Green Goddess Gnocchi

Green goddess gnocchi with asparagus peas and courgettes
Spinach gnocchi in a pesto sauce, with asparagus, peas and courgettes - all made in one pan.
Harriet Young Start Cooking in Cook Mode
Prep Time 5 minutes
Cook Time 15 minutes
Total Time 20 minutes
Serving Size 4 people

Ingredients

  • 1 tablespoon olive oil
  • 1 onion
  • 150 grams green pesto
  • 1 kilograms fresh spinach gnocchi
  • 300 grams asparagus
  • 200 grams frozen peas
  • 200 grams courgettes
  • 1 tablespoon Pine nuts to serve (optional)

Instructions

  • Peel and chop the onion and add to a large pan with the olive oil.
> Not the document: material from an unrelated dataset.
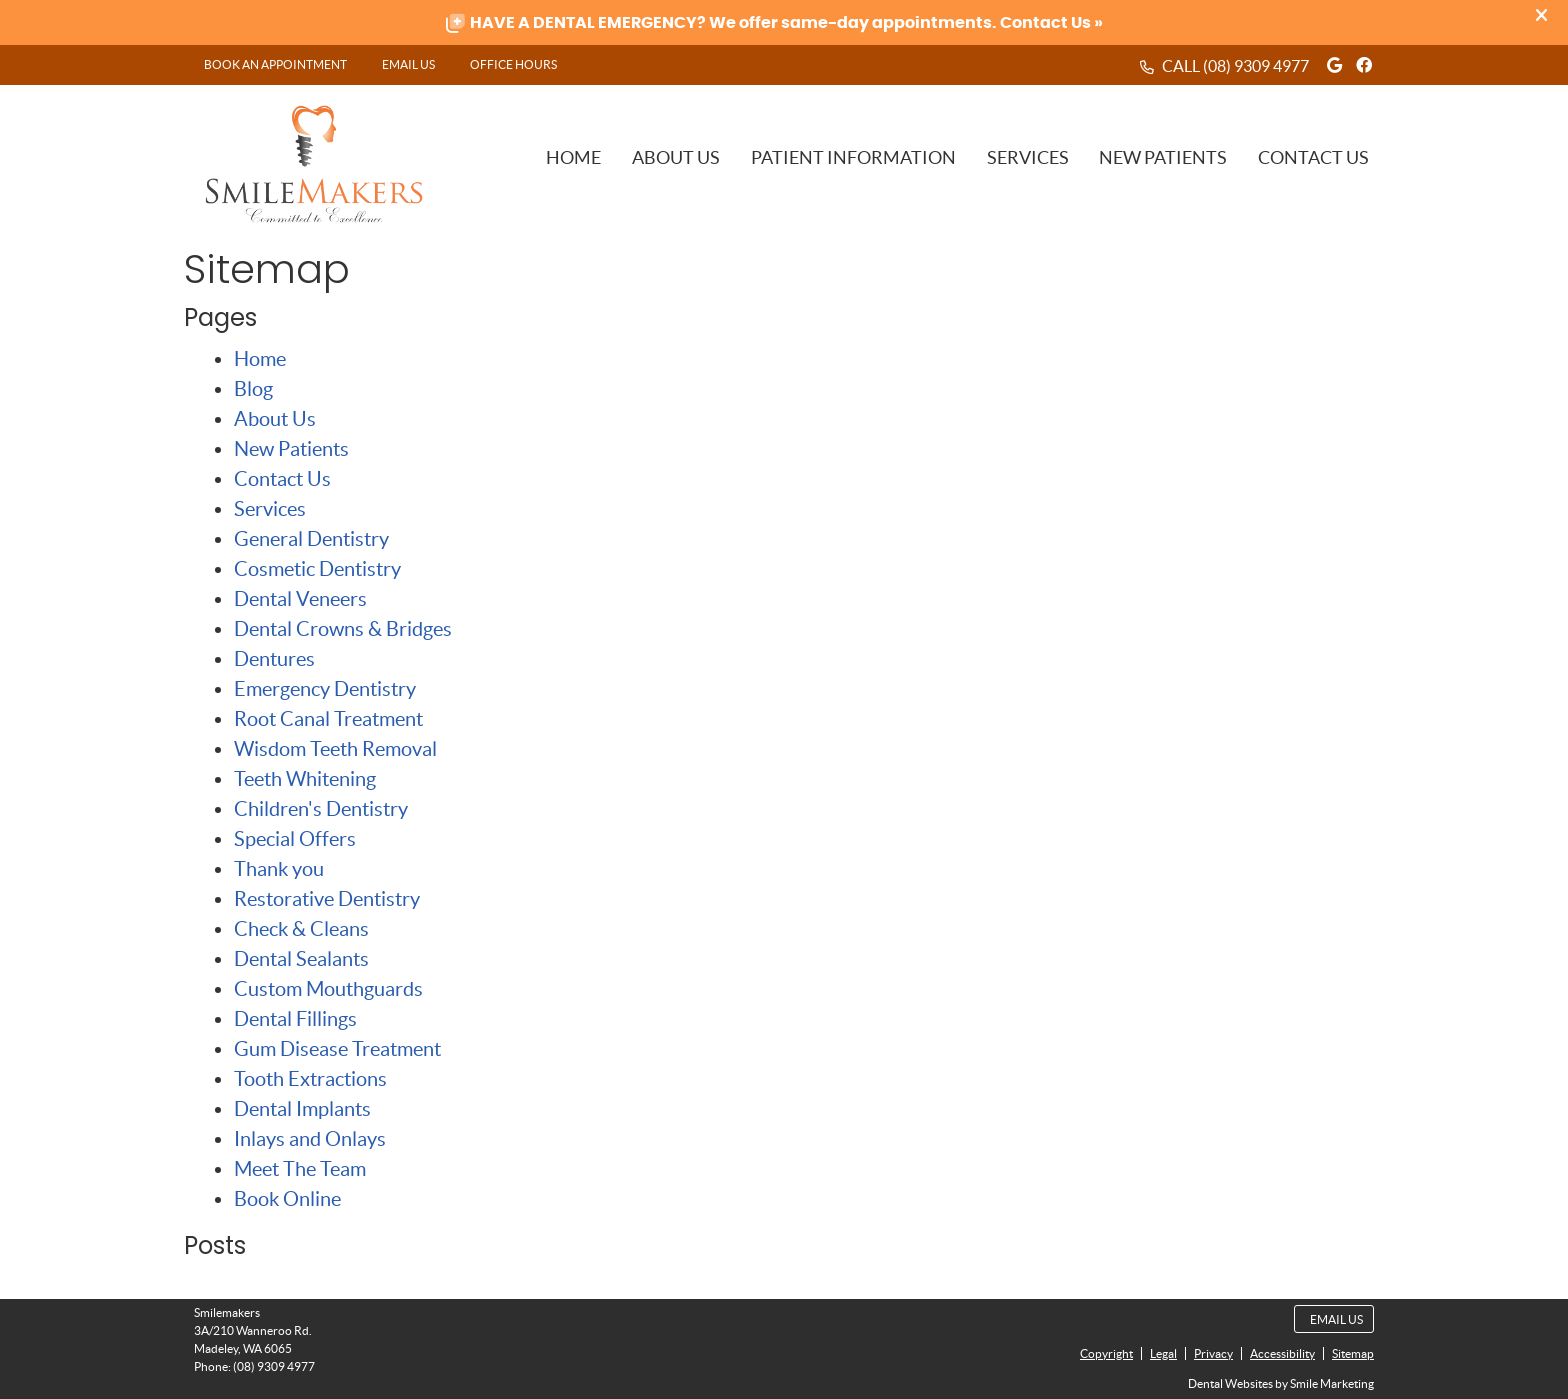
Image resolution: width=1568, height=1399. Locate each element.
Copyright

Cook over a medium heat for about 5 minutes, until softened.
  • Pour 500ml water and the pesto into the pan and stir well; bring to the boil.
  • Tip in the gnocchi and the chopped asparagus; add a little more water if the gnocchi isn’t quite covered.
  • Add the peas and courgette (I shaved mine lengthways with a potato peeler) and simmer for 5 minutes, until the gnocchi is soft. Season if necessary with salt and black pepper.
  • To serve, top with a sprinkling of pine nuts.